KR20110136758A - Preparation method of melted crystals - Google Patents

Abstract

PURPOSE: A melted crystal preparation method is provided to effectively melt ashes at the temperature of less than 1250 degrees using low-temperature melting additive. CONSTITUTION: A melted crystal preparation method is as follows. Ashes are mixed with low-temperature melting additive comprising SiO2 10-69 weight%, CaO 5-15 weight%, Na2O 5-20 weight%, B2O3 5-30 weight%, and ZnO 5-20 weight%. The uniformly mixed ash powder is put into one among ceramic, metal, and carbon crucibles. A melting crucible is put into an electric furnace to melt the ash powder.
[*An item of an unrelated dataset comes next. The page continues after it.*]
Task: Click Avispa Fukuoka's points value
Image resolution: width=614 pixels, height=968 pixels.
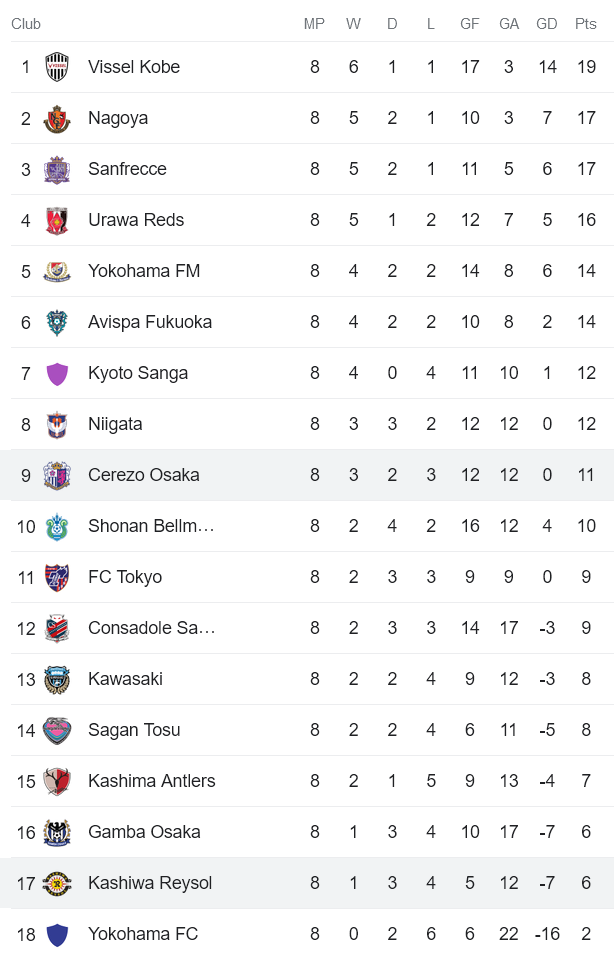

Melted crystal is prepared by naturally or rapidly cooling the melted ash powder. The crystal is separated from the melting crucible.

Description

Preparation method of melted crystals

The present invention relates to a method for producing molten crystals of ashes obtained by mixing the remains and residues left after cremation of a human or pet with a low temperature melting additive and heating them.

The present invention relates to a method for producing bone crystals of human or pet bones using a low temperature melting agent, in particular, by simply sintering in a low temperature region, the dissolution and erosion of moisture are remarkably improved, and the gloss, shape and color Provides a method for producing a bone-shaped bone crystals freely controlled. In general, the ashes remaining after cremation are crushed and put into ossuary boxes in the form of powdered bones and stored in outdoor ossuary graves made of ossuary sugar or masonry. At this time, as the ashes are burned at a high temperature, a large amount of micropores are formed to form a porous structure having a very strong adsorption characteristic. Therefore, during storage, the absorption or adsorption of moisture, foreign matter, bacteria, etc. from the surrounding environment is strongly generated, causing deterioration and decay of the ashes, causing bad smell, and there is a problem in that the ashes are damaged by the infestation of pests.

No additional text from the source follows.